[Begin PROVIDED TEXT]

This repo is based on Diffusion Transformers with Representation Autoencoders (RAE). For clarity and conciseness, I removed their original README content, but I suggest you read the original one first before you read my updates.
Goal: Finetune a (source) encoder model, so that its output aligns with that of another (target) encoder model. The source and target models receive paired inputs, where two images are "identical" in essence (depending how you define essence), but differ in domain or appearance. For example:
- VOC mask experiment: Source model receives images overlayed with semi-transparent segmentation maps, while target model receives the corresponding original images.
- Pose encoder experiment: Source model receives images of robot embodiment A, while target model receives images of robot embodiment B in the same pose. (Here the "essence" of an image is defined as the pose of the robot arm in the image.)
We adopt the RAE codebase, where DINOv2 serves as the encoder. We can finetune it with LoRA. A key contribution of RAE is that it provides a decoder for DINOv2, which helps us with validation and visualization (how well our alignment is doing).

[End PROVIDED TEXT]
[Begin LISTED ENTRIES]

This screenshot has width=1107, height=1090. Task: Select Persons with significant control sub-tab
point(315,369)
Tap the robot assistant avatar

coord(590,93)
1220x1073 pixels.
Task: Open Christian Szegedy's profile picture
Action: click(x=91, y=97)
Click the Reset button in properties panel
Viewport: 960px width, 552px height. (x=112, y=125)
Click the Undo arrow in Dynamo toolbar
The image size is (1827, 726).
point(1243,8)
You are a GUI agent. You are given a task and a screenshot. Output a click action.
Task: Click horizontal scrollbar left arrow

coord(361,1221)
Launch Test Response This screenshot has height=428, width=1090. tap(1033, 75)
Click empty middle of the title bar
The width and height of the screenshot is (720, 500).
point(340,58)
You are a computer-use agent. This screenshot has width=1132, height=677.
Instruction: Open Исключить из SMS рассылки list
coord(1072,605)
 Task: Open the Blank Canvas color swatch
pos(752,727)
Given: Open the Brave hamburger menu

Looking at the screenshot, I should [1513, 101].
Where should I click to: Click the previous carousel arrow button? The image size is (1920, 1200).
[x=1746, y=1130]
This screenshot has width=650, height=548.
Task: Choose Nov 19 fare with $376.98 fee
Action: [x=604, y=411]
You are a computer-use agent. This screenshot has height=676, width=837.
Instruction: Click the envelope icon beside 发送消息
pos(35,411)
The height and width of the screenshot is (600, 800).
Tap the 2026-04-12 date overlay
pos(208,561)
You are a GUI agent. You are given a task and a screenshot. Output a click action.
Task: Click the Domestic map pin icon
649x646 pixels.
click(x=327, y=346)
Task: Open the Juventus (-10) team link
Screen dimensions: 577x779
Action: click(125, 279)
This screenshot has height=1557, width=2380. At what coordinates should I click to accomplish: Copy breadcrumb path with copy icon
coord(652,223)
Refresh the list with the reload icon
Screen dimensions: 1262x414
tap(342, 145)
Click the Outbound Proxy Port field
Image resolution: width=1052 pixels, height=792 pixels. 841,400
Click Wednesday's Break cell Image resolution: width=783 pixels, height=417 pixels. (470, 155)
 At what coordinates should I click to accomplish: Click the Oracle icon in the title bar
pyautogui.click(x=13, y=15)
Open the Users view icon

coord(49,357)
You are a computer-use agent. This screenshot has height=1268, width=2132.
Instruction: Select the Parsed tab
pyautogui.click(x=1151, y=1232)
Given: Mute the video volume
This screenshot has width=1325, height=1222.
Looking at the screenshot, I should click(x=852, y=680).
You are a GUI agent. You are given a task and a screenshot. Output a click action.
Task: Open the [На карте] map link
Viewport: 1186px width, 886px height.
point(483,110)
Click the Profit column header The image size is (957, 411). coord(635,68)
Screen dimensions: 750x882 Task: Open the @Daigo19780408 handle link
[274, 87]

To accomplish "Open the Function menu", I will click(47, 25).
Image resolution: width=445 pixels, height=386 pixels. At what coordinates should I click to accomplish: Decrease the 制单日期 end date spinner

[End LISTED ENTRIES]

> EXERCISE REQUIREMENTS:
A. In the repo description, which model serves as the encoder in the RAE codebase?
B. Please write the next part of the repo description, picking up after its final sentence.

> ANSWERS:
A. DINOv2

B.
conda create -n rae python=3.10 -y
conda activate rae
pip install uv
# Install PyTorch 2.2.0 with CUDA 12.1
uv pip install torch==2.2.0 torchvision==0.17.0 torchaudio --index-url https://download.pytorch.org/whl/cu121
# Install other dependencies
uv pip install timm==0.9.16 accelerate==0.23.0 torchdiffeq==0.2.5 wandb
uv pip install "numpy<2" transformers einops omegaconf
# The following steps are additional steps for our alignment training codebase
pip install -U albumentations
pip install -U datasets
pip install matplotlib
python -m pip install "numpy<2" --upgrade
uv pip install --no-deps torchmetrics==1.3.1
uv pip install --no-deps lightning-utilities
uv pip install --no-deps "pytorch-lightning==2.2.*"